150: heater member 151: first heater

152: Second heater 160: Gas supply member

170: power supply member 180, 280: process member

211 ： lifter shaft 210 ： lifter driver

W: semiconductor substrate

Claims (5)

A process chamber for performing a predetermined process on the semiconductor substrate; A chuck disposed within the process chamber to support the semiconductor substrate; A shadow ring disposed in the chamber in a horizontal direction so as to be adjacent to a periphery of the semiconductor substrate supported on the chuck; A lifter for supporting the shadow ring and for moving the shadow ring in a vertical direction; A sensor installed at an end of the shadow ring to measure a distance between the shadow ring and the semiconductor substrate; And And a process member for receiving the information on the gap from the sensor to control the lifting of the lifter.
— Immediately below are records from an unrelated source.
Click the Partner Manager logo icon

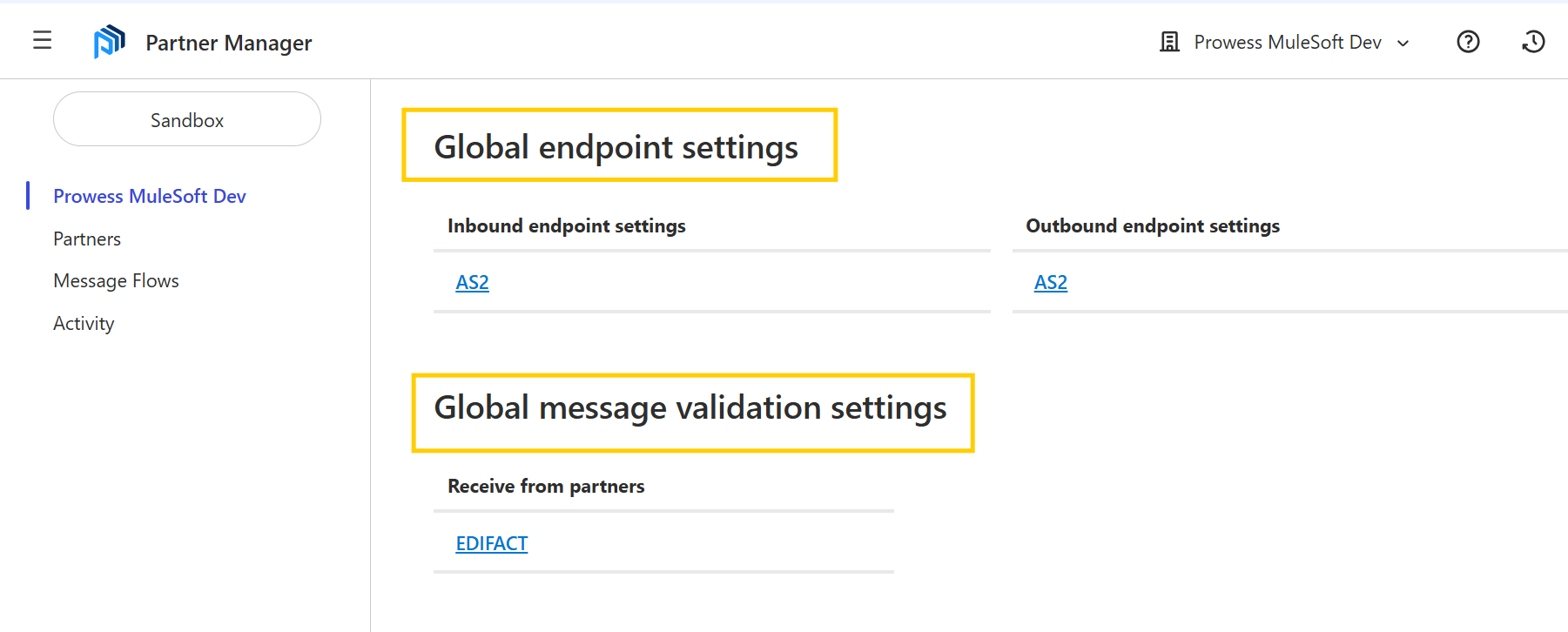coord(109,42)
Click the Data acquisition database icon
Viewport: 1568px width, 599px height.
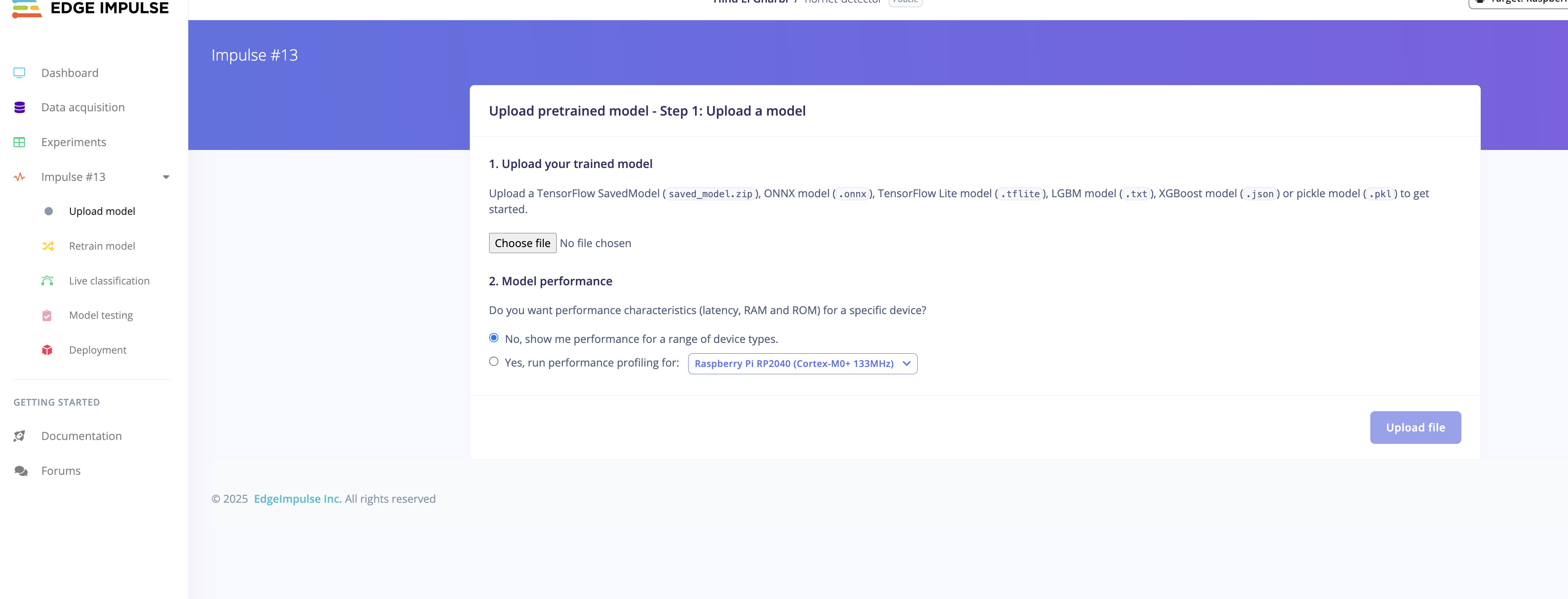[x=19, y=108]
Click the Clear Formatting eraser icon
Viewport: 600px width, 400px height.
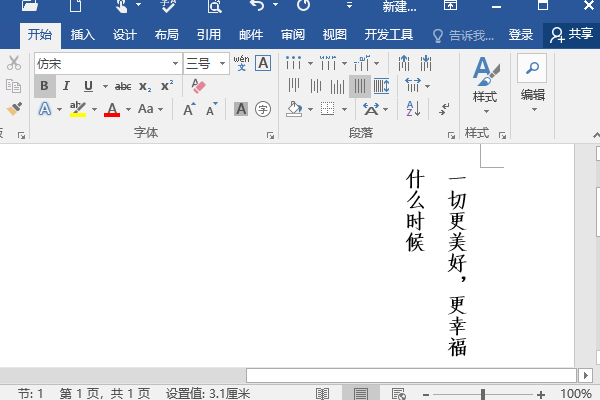(x=197, y=86)
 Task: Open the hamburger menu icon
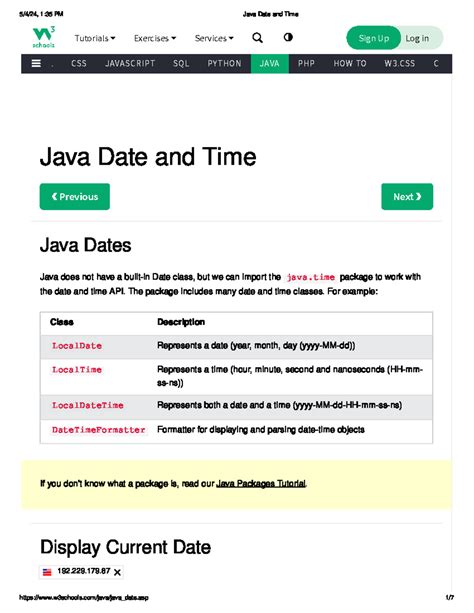[36, 63]
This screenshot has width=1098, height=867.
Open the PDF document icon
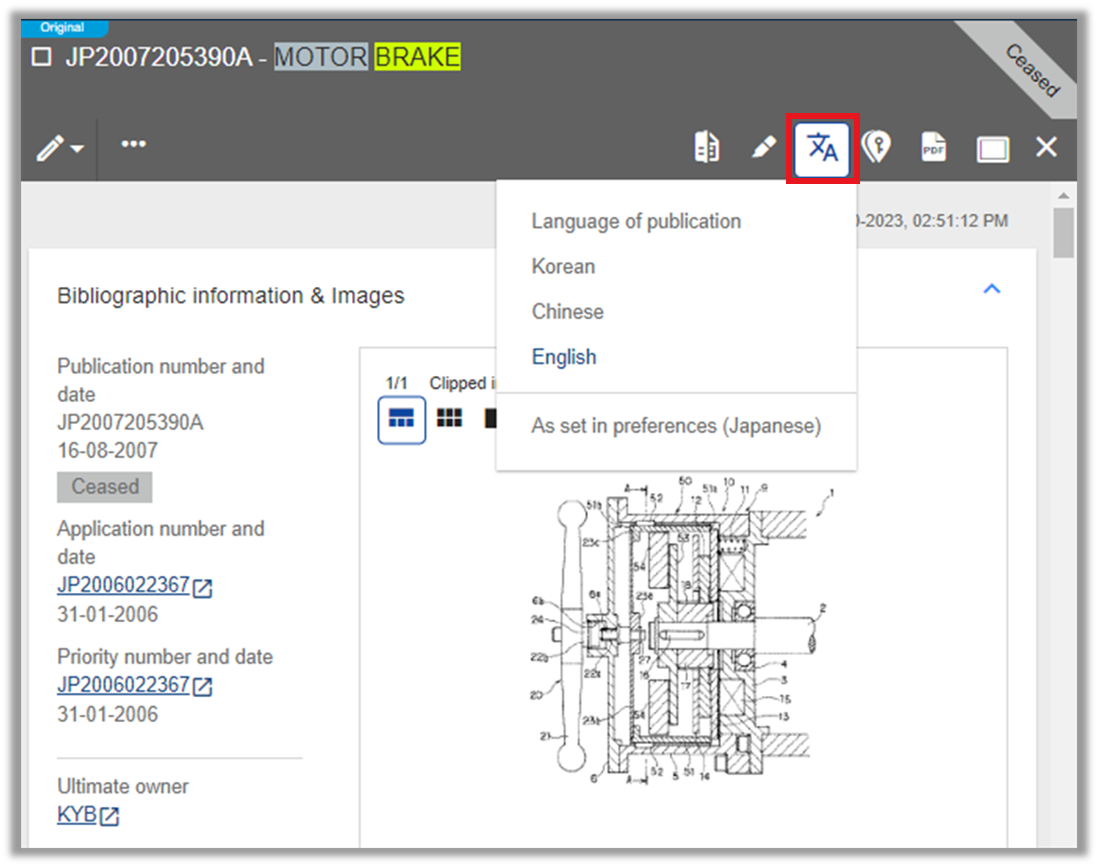pyautogui.click(x=933, y=147)
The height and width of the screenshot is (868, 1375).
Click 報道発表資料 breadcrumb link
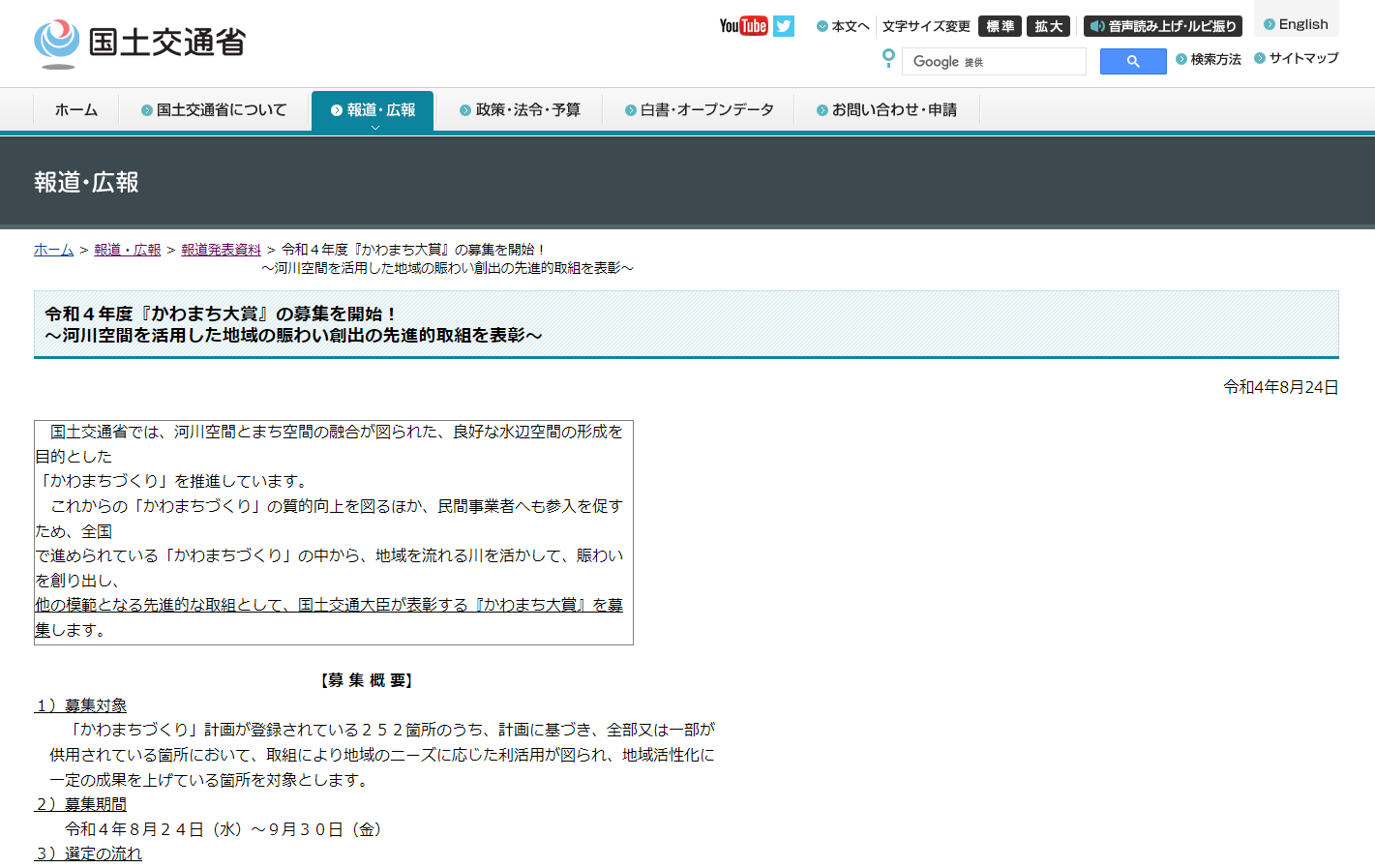221,250
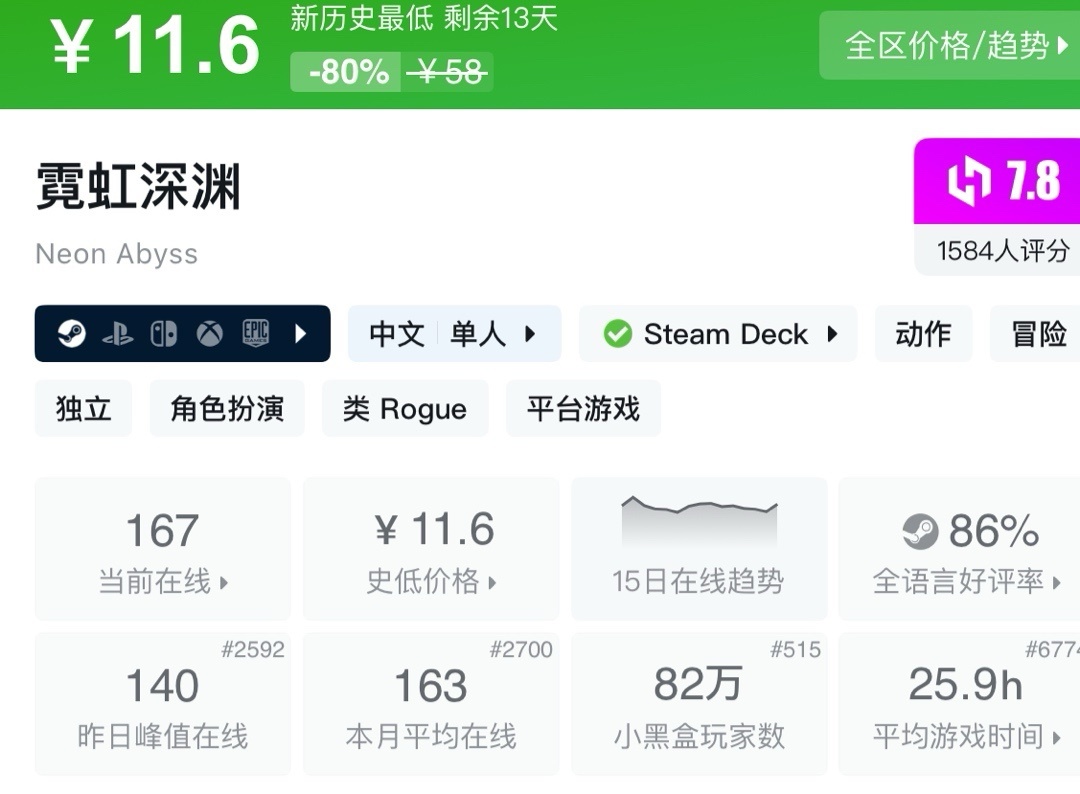Open the 平台游戏 tag
Viewport: 1080px width, 794px height.
coord(583,409)
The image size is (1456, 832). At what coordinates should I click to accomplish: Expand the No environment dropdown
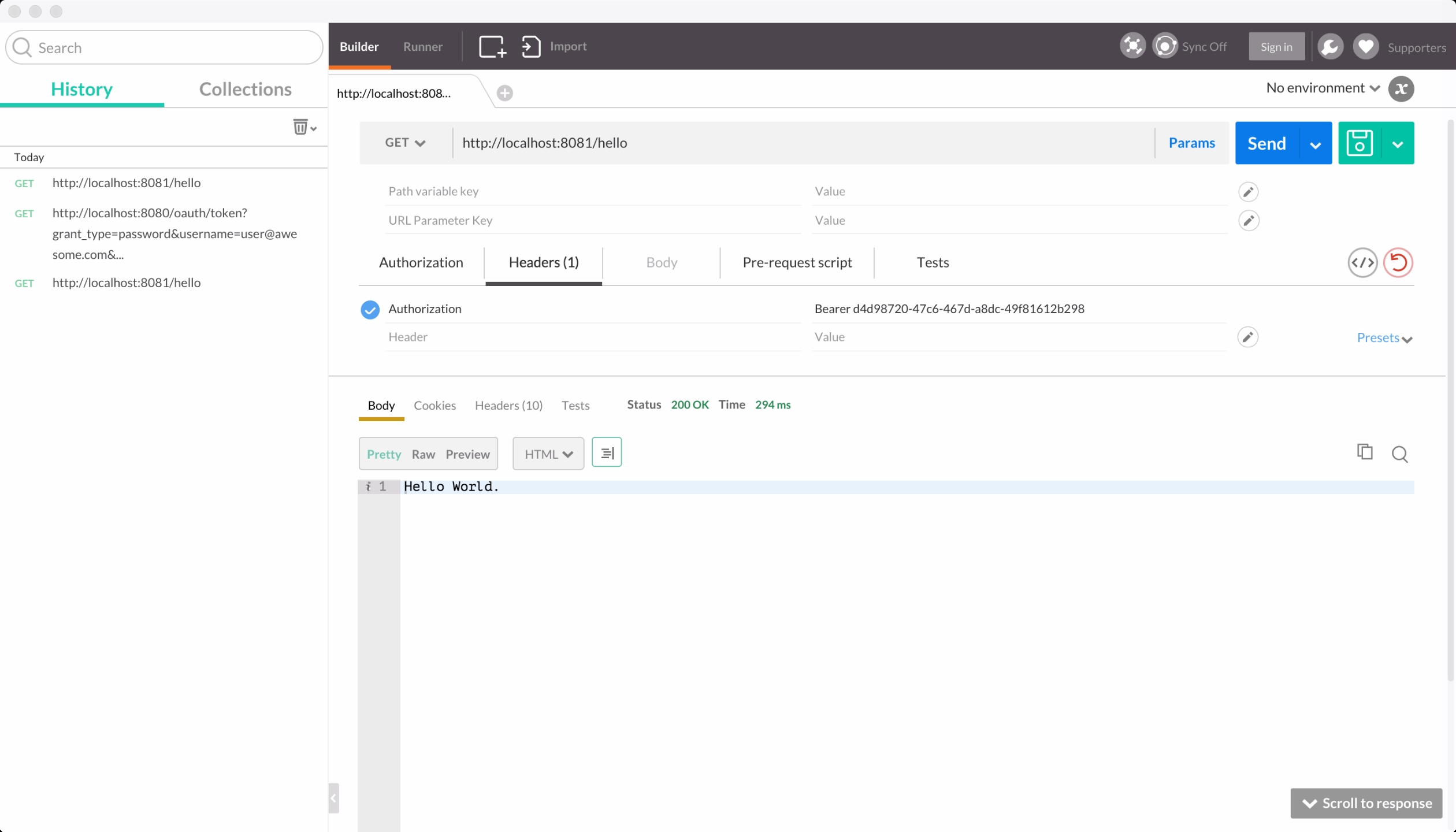[x=1322, y=88]
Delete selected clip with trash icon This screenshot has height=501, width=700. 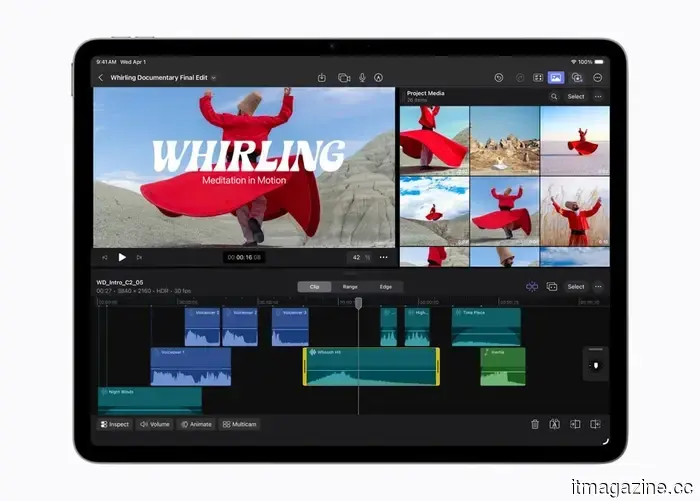535,424
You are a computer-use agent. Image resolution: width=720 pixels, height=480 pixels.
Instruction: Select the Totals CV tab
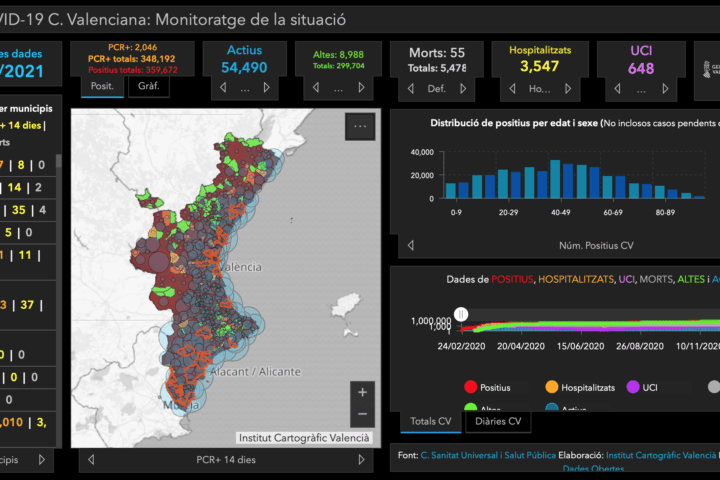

The lifter of claim 1, wherein the lifter comprises: at least two lifter shafts disposed at equal intervals along the circumference of the chuck and supporting the shadow ring; And And a driver connected to the lifter shafts to lift and lift the lifter shaft in a vertical direction. The semiconductor substrate processing apparatus of claim 1, wherein the sensor is embedded at a lower portion of the shadow ring facing the semiconductor substrate supported by the chuck. The semiconductor substrate processing apparatus of claim 1, wherein the sensor is a non-contact sensor using light. The gas supply apparatus of claim 1, further comprising: a gas supply member communicating with an inside of the process chamber to supply a reaction gas into the chamber; And And a power supply member for forming an electric field inside the process chamber to convert the reaction gas into a plasma state.